La respuesta de su mascota fue un ladrido excitado.
—Sí, yo también te quiero —Annabel se quitó el cinturón de seguridad, agarró el bolso y la correa de Smiley y salió del coche, deteniéndose para sostener la puerta del conductor y dejar salir al perro.
Se agachó para atarle la correa al collar y luego le acomodó el pañuelo azul brillante al cuello, deslizando los dedos por las negras letras de la tela.
—Piénsalo, amigo. Una docena de sesiones más y podremos cambiar el pañuelo de entrenamiento por otro en el que se lea: titulado.

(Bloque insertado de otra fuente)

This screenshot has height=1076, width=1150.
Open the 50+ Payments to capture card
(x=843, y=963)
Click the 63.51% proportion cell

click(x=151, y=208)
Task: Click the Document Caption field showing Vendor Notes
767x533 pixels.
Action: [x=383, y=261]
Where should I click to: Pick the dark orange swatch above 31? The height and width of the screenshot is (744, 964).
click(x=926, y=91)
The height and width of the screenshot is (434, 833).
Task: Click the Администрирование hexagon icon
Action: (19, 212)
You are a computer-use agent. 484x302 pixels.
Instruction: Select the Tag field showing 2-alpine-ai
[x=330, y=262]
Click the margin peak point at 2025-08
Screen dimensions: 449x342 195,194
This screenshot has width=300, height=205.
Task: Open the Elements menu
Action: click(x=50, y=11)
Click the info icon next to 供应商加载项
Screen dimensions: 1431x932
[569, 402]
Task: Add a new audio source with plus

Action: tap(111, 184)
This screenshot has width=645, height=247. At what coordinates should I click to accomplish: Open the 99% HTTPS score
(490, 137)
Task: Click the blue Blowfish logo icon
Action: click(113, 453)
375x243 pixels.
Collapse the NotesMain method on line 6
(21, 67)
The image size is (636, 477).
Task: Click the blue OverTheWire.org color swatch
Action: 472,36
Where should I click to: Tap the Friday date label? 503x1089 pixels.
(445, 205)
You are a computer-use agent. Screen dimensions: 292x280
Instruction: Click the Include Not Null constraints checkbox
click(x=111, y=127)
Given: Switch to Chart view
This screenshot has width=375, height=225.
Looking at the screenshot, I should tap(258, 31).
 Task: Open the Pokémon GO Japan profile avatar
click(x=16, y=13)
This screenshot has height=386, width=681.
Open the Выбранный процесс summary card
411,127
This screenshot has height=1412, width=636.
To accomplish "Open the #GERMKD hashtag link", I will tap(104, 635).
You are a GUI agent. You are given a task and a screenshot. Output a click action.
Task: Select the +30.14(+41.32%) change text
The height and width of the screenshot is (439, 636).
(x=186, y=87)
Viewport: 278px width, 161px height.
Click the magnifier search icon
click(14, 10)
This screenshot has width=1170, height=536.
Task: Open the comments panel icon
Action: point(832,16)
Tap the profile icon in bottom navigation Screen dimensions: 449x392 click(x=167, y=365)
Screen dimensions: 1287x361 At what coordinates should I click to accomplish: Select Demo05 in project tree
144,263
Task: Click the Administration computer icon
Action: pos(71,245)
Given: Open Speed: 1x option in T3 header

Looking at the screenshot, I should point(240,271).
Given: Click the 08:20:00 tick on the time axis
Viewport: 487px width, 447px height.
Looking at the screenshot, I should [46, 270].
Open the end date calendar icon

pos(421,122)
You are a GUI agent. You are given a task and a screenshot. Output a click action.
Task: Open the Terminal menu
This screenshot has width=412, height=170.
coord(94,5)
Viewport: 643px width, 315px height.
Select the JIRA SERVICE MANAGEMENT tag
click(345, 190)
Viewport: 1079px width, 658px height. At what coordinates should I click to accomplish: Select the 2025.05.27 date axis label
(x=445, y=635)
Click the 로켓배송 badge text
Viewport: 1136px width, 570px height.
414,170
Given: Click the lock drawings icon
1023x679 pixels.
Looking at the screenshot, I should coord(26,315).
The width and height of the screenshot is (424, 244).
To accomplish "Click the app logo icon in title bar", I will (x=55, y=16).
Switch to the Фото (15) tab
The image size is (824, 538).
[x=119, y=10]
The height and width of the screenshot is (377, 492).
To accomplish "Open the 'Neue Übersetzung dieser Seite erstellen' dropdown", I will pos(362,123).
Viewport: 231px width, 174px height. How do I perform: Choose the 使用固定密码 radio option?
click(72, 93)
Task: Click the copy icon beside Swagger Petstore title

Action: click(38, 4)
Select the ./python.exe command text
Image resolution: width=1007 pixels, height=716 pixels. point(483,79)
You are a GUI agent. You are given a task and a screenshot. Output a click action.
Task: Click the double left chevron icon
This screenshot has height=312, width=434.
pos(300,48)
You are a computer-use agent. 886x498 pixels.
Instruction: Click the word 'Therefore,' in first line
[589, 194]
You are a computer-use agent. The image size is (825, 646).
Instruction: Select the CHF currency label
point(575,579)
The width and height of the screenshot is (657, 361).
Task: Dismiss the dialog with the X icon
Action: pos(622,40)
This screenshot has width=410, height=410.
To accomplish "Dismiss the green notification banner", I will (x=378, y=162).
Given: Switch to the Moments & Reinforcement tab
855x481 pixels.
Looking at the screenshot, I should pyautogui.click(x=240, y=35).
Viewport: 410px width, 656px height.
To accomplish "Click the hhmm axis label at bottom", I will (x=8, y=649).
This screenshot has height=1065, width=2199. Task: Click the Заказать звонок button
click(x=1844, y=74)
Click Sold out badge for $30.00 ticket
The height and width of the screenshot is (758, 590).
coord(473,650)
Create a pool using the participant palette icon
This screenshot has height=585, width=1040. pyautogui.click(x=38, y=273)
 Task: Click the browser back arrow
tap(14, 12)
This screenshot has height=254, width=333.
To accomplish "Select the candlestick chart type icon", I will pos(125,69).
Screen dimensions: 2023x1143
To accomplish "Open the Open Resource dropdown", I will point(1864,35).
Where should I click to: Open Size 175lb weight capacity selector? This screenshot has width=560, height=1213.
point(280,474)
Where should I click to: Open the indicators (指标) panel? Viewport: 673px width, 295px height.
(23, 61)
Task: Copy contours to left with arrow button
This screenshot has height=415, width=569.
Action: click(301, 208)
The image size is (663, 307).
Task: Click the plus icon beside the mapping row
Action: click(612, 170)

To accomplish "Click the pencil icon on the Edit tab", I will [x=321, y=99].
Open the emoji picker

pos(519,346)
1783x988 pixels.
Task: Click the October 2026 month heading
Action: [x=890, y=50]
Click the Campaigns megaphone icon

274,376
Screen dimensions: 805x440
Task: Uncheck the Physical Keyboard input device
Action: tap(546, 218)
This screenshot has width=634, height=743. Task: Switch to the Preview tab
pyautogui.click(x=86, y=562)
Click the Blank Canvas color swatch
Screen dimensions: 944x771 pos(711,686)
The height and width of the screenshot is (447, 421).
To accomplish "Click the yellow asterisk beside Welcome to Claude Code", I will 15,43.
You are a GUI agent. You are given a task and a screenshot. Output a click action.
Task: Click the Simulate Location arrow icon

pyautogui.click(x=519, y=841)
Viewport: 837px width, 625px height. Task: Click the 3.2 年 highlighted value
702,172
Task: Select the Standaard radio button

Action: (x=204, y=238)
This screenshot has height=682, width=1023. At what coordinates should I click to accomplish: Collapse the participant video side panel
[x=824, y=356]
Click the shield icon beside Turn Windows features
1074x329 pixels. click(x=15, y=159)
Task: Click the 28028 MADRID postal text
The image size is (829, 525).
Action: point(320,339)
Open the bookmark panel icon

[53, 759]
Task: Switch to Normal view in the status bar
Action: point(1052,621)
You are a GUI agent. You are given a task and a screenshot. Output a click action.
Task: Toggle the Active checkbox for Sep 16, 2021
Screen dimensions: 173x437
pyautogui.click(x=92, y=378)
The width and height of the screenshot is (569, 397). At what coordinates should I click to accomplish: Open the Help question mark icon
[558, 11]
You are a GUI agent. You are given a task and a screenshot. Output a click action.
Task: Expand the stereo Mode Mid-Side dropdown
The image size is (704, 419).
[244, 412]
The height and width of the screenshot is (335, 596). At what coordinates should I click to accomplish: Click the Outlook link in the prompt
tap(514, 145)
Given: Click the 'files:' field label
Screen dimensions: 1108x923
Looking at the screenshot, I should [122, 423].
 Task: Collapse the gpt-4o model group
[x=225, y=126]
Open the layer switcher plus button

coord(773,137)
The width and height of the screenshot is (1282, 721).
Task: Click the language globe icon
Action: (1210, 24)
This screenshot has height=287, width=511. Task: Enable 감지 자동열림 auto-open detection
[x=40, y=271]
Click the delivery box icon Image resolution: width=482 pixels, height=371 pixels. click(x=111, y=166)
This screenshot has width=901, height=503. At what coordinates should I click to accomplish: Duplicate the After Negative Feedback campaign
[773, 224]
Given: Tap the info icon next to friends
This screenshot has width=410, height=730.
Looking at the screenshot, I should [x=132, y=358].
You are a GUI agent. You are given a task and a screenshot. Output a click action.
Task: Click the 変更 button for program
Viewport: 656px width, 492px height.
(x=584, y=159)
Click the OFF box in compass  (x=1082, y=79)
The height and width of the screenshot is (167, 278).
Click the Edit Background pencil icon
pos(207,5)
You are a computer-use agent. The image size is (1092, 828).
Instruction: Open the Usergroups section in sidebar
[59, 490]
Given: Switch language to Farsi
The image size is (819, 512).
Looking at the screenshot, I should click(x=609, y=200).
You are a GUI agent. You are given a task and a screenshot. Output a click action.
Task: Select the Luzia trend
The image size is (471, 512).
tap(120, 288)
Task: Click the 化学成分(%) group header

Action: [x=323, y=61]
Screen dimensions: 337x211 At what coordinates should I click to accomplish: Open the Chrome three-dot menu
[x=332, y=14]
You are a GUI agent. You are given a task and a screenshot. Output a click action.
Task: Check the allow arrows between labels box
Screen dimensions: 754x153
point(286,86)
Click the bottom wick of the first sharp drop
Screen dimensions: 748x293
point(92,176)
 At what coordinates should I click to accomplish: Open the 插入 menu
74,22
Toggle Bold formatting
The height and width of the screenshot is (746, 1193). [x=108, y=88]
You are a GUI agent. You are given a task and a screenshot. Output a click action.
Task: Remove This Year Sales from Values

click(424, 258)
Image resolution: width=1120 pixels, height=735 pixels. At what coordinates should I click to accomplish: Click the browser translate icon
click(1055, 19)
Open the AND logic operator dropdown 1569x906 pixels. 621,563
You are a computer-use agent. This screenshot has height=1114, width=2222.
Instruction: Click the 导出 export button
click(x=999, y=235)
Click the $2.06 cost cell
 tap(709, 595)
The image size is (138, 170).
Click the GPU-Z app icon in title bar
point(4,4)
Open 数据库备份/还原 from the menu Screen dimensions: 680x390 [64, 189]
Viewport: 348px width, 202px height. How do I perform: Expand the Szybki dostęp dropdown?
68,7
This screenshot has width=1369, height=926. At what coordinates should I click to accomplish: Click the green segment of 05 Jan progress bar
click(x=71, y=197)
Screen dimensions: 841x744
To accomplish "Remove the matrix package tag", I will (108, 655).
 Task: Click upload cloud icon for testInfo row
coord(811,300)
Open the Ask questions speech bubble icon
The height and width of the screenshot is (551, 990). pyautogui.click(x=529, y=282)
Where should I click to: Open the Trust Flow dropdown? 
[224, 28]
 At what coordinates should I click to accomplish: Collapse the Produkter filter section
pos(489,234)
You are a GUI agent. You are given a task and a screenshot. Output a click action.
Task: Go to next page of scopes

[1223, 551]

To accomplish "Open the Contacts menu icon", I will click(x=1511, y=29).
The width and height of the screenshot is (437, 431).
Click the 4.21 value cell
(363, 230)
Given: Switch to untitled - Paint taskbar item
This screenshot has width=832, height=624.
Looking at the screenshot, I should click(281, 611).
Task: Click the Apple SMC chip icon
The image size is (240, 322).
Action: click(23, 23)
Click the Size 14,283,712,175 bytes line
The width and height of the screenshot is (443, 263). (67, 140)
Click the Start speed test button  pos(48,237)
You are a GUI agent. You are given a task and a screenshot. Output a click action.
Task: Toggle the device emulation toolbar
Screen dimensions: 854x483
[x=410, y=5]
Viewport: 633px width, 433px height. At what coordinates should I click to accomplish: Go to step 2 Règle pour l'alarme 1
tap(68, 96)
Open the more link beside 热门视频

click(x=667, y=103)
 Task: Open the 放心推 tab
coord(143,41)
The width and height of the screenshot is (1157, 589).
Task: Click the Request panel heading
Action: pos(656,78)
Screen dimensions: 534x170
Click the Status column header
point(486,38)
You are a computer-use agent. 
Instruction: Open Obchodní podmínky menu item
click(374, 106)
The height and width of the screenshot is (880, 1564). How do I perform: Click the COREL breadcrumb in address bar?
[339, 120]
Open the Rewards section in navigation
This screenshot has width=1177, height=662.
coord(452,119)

Smiley hizo honor a su nombre y sonrió. Mucha gente le decía que se trataba de la curva natural de la boca, un rasgo común en los golden retrievers. Pero Annabel sabía cuándo su peludo bebé era feliz.
Y eso era todo el tiempo.
La personalidad cariñosa y amable de Smiley tanto con los humanos como con otros animales le convertían en un magnífico perro de terapia. Los dos habían completado el entrenamiento requerido, el registro y la titulación durante los últimos meses, pero el Club Canino Americano exigía cincuenta visitas antes de otorgar el título de perro de terapia.
Y Annabel deseaba aquel título para Smiley, pero aquella visita en particular no iba enfocada a conseguir ese fin.
—Esta es especial, ¿verdad, muchacho? —Annabel le rascó detrás de las orejas, se incorporó y luego cruzó el aparcamiento del hospital.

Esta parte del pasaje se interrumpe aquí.